Task goal:
Copy every one of the records below word for word, with no changes.
=== Available data ===
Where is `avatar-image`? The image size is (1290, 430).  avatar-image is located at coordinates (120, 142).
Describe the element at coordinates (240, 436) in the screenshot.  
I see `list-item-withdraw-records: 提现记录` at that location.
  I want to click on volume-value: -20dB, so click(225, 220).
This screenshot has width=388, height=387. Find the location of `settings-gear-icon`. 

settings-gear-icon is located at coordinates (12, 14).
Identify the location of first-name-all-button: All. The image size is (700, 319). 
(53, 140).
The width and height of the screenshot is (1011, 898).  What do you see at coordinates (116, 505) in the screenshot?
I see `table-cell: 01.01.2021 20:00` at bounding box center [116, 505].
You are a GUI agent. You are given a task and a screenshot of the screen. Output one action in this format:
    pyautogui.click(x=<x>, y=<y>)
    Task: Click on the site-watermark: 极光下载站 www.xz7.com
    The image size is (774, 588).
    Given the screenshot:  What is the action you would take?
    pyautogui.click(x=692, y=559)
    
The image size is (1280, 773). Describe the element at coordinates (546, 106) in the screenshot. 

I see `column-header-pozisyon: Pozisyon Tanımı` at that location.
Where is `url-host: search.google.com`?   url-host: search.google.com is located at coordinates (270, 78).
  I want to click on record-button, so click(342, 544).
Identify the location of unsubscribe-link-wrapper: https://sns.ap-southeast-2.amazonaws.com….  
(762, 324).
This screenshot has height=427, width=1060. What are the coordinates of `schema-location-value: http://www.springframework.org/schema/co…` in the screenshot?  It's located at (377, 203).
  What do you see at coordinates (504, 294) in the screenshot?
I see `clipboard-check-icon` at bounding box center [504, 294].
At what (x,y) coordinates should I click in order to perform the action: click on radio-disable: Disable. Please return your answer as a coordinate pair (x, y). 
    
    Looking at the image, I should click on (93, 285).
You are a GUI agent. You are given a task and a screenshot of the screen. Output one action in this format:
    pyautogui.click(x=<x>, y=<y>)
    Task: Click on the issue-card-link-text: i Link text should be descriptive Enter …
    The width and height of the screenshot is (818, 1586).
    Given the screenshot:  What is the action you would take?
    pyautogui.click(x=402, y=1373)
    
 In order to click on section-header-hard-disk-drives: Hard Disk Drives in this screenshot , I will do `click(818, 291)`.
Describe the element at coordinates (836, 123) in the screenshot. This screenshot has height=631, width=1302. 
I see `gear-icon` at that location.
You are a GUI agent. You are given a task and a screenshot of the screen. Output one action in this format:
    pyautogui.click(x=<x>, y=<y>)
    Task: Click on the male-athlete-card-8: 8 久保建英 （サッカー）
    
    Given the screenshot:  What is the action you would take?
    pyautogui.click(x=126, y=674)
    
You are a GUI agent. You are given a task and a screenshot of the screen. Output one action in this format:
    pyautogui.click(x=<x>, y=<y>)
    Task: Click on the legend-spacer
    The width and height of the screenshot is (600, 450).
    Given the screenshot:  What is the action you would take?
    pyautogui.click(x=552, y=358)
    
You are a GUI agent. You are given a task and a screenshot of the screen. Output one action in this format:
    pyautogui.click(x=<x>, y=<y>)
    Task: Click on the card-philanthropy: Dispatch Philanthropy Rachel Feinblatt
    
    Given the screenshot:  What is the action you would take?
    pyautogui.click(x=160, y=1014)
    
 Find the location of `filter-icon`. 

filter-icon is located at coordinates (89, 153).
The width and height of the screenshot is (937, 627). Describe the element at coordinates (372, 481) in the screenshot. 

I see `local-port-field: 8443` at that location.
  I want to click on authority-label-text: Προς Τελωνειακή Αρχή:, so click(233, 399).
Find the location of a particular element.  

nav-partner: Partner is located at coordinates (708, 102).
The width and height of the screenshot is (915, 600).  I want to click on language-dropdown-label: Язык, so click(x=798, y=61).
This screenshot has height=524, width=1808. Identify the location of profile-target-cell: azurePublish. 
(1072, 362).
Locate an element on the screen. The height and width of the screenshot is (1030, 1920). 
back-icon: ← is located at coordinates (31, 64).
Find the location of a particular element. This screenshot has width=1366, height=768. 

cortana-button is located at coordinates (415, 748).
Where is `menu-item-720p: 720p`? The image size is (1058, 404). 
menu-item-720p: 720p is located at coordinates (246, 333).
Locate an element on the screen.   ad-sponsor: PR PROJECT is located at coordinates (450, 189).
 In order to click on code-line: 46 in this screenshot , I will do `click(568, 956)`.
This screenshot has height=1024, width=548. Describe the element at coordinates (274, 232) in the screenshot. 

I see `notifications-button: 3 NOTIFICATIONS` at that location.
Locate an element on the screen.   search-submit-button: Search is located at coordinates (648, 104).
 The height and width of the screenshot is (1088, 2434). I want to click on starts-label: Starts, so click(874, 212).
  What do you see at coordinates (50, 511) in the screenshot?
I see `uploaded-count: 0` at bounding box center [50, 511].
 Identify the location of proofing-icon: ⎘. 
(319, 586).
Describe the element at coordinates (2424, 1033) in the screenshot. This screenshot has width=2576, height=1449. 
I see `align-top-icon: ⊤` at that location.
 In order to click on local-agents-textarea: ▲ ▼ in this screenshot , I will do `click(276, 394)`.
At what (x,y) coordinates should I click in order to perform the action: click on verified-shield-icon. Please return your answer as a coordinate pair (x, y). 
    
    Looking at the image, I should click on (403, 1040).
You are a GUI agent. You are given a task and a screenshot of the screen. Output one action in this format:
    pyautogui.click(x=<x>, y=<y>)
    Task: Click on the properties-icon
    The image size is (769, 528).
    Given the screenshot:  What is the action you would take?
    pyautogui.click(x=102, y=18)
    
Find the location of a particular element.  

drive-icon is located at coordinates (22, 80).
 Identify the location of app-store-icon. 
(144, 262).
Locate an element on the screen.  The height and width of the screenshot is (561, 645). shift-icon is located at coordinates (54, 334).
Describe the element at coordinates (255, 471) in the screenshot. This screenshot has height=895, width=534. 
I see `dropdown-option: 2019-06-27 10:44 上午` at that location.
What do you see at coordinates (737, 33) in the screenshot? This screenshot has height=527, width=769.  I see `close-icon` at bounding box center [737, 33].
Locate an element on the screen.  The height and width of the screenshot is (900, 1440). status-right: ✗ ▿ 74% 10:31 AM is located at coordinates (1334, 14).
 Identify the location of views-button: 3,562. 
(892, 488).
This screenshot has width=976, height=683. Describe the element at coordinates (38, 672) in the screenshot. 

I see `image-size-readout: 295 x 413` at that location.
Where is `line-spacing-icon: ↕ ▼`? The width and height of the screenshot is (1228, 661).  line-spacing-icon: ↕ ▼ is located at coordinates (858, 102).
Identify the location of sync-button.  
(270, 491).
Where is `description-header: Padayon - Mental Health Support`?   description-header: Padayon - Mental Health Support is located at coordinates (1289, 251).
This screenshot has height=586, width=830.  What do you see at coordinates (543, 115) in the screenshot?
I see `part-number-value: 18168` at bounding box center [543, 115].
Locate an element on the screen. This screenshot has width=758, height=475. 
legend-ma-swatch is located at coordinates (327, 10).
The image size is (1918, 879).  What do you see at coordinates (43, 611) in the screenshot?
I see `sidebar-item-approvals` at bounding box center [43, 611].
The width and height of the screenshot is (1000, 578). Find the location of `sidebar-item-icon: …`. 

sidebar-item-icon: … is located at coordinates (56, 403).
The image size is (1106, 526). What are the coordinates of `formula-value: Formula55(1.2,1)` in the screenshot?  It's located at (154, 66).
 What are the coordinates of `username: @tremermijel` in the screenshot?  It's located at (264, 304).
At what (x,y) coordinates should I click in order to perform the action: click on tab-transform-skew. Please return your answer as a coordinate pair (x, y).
===
Solved exercise:
Where is `avatar-image`? The image size is (1290, 430).  avatar-image is located at coordinates (120, 142).
Describe the element at coordinates (240, 436) in the screenshot.  
I see `list-item-withdraw-records: 提现记录` at that location.
  I want to click on volume-value: -20dB, so click(225, 220).
This screenshot has width=388, height=387. Find the location of `settings-gear-icon`. 

settings-gear-icon is located at coordinates (12, 14).
Identify the location of first-name-all-button: All. The image size is (700, 319). 
(53, 140).
The width and height of the screenshot is (1011, 898).  What do you see at coordinates (116, 505) in the screenshot?
I see `table-cell: 01.01.2021 20:00` at bounding box center [116, 505].
You are a GUI agent. You are given a task and a screenshot of the screen. Output one action in this format:
    pyautogui.click(x=<x>, y=<y>)
    Task: Click on the site-watermark: 极光下载站 www.xz7.com
    The image size is (774, 588).
    Given the screenshot:  What is the action you would take?
    pyautogui.click(x=692, y=559)
    
The image size is (1280, 773). Describe the element at coordinates (546, 106) in the screenshot. 

I see `column-header-pozisyon: Pozisyon Tanımı` at that location.
Where is `url-host: search.google.com`?   url-host: search.google.com is located at coordinates (270, 78).
  I want to click on record-button, so click(342, 544).
Identify the location of unsubscribe-link-wrapper: https://sns.ap-southeast-2.amazonaws.com….  
(762, 324).
This screenshot has height=427, width=1060. What are the coordinates of `schema-location-value: http://www.springframework.org/schema/co…` in the screenshot?  It's located at (377, 203).
  What do you see at coordinates (504, 294) in the screenshot?
I see `clipboard-check-icon` at bounding box center [504, 294].
At what (x,y) coordinates should I click in order to perform the action: click on radio-disable: Disable. Please return your answer as a coordinate pair (x, y). 
    
    Looking at the image, I should click on (93, 285).
You are a GUI agent. You are given a task and a screenshot of the screen. Output one action in this format:
    pyautogui.click(x=<x>, y=<y>)
    Task: Click on the issue-card-link-text: i Link text should be descriptive Enter …
    The width and height of the screenshot is (818, 1586).
    Given the screenshot:  What is the action you would take?
    pyautogui.click(x=402, y=1373)
    
 In order to click on section-header-hard-disk-drives: Hard Disk Drives in this screenshot , I will do `click(818, 291)`.
Describe the element at coordinates (836, 123) in the screenshot. This screenshot has height=631, width=1302. 
I see `gear-icon` at that location.
You are a GUI agent. You are given a task and a screenshot of the screen. Output one action in this format:
    pyautogui.click(x=<x>, y=<y>)
    Task: Click on the male-athlete-card-8: 8 久保建英 （サッカー）
    
    Given the screenshot:  What is the action you would take?
    pyautogui.click(x=126, y=674)
    
You are a GUI agent. You are given a task and a screenshot of the screen. Output one action in this format:
    pyautogui.click(x=<x>, y=<y>)
    Task: Click on the legend-spacer
    The width and height of the screenshot is (600, 450).
    Given the screenshot:  What is the action you would take?
    pyautogui.click(x=552, y=358)
    
You are a GUI agent. You are given a task and a screenshot of the screen. Output one action in this format:
    pyautogui.click(x=<x>, y=<y>)
    Task: Click on the card-philanthropy: Dispatch Philanthropy Rachel Feinblatt
    
    Given the screenshot:  What is the action you would take?
    pyautogui.click(x=160, y=1014)
    
 Find the location of `filter-icon`. 

filter-icon is located at coordinates (89, 153).
The width and height of the screenshot is (937, 627). Describe the element at coordinates (372, 481) in the screenshot. 

I see `local-port-field: 8443` at that location.
  I want to click on authority-label-text: Προς Τελωνειακή Αρχή:, so click(233, 399).
Find the location of a particular element.  

nav-partner: Partner is located at coordinates (708, 102).
The width and height of the screenshot is (915, 600).  I want to click on language-dropdown-label: Язык, so click(x=798, y=61).
This screenshot has height=524, width=1808. Identify the location of profile-target-cell: azurePublish. 
(1072, 362).
Locate an element on the screen. The height and width of the screenshot is (1030, 1920). 
back-icon: ← is located at coordinates (31, 64).
Find the location of a particular element. This screenshot has width=1366, height=768. 

cortana-button is located at coordinates (415, 748).
Where is `menu-item-720p: 720p`? The image size is (1058, 404). 
menu-item-720p: 720p is located at coordinates (246, 333).
Locate an element on the screen.   ad-sponsor: PR PROJECT is located at coordinates (450, 189).
 In order to click on code-line: 46 in this screenshot , I will do `click(568, 956)`.
This screenshot has height=1024, width=548. Describe the element at coordinates (274, 232) in the screenshot. 

I see `notifications-button: 3 NOTIFICATIONS` at that location.
Locate an element on the screen.   search-submit-button: Search is located at coordinates (648, 104).
 The height and width of the screenshot is (1088, 2434). I want to click on starts-label: Starts, so click(874, 212).
  What do you see at coordinates (50, 511) in the screenshot?
I see `uploaded-count: 0` at bounding box center [50, 511].
 Identify the location of proofing-icon: ⎘. 
(319, 586).
Describe the element at coordinates (2424, 1033) in the screenshot. This screenshot has width=2576, height=1449. 
I see `align-top-icon: ⊤` at that location.
 In order to click on local-agents-textarea: ▲ ▼ in this screenshot , I will do `click(276, 394)`.
At what (x,y) coordinates should I click in order to perform the action: click on verified-shield-icon. Please return your answer as a coordinate pair (x, y). 
    
    Looking at the image, I should click on (403, 1040).
You are a GUI agent. You are given a task and a screenshot of the screen. Output one action in this format:
    pyautogui.click(x=<x>, y=<y>)
    Task: Click on the properties-icon
    The image size is (769, 528).
    Given the screenshot:  What is the action you would take?
    pyautogui.click(x=102, y=18)
    
Find the location of a particular element.  

drive-icon is located at coordinates (22, 80).
 Identify the location of app-store-icon. 
(144, 262).
Locate an element on the screen.  The height and width of the screenshot is (561, 645). shift-icon is located at coordinates (54, 334).
Describe the element at coordinates (255, 471) in the screenshot. This screenshot has height=895, width=534. 
I see `dropdown-option: 2019-06-27 10:44 上午` at that location.
What do you see at coordinates (737, 33) in the screenshot? This screenshot has height=527, width=769.  I see `close-icon` at bounding box center [737, 33].
Locate an element on the screen.  The height and width of the screenshot is (900, 1440). status-right: ✗ ▿ 74% 10:31 AM is located at coordinates (1334, 14).
 Identify the location of views-button: 3,562. 
(892, 488).
This screenshot has width=976, height=683. Describe the element at coordinates (38, 672) in the screenshot. 

I see `image-size-readout: 295 x 413` at that location.
Where is `line-spacing-icon: ↕ ▼`? The width and height of the screenshot is (1228, 661).  line-spacing-icon: ↕ ▼ is located at coordinates (858, 102).
Identify the location of sync-button.  
(270, 491).
Where is `description-header: Padayon - Mental Health Support`?   description-header: Padayon - Mental Health Support is located at coordinates (1289, 251).
This screenshot has height=586, width=830.  What do you see at coordinates (543, 115) in the screenshot?
I see `part-number-value: 18168` at bounding box center [543, 115].
Locate an element on the screen. This screenshot has width=758, height=475. 
legend-ma-swatch is located at coordinates (327, 10).
The image size is (1918, 879).  What do you see at coordinates (43, 611) in the screenshot?
I see `sidebar-item-approvals` at bounding box center [43, 611].
The width and height of the screenshot is (1000, 578). Find the location of `sidebar-item-icon: …`. 

sidebar-item-icon: … is located at coordinates (56, 403).
The image size is (1106, 526). What are the coordinates of `formula-value: Formula55(1.2,1)` in the screenshot?  It's located at (154, 66).
 What are the coordinates of `username: @tremermijel` in the screenshot?  It's located at (264, 304).
At what (x,y) coordinates should I click in order to perform the action: click on tab-transform-skew. Please return your answer as a coordinate pair (x, y).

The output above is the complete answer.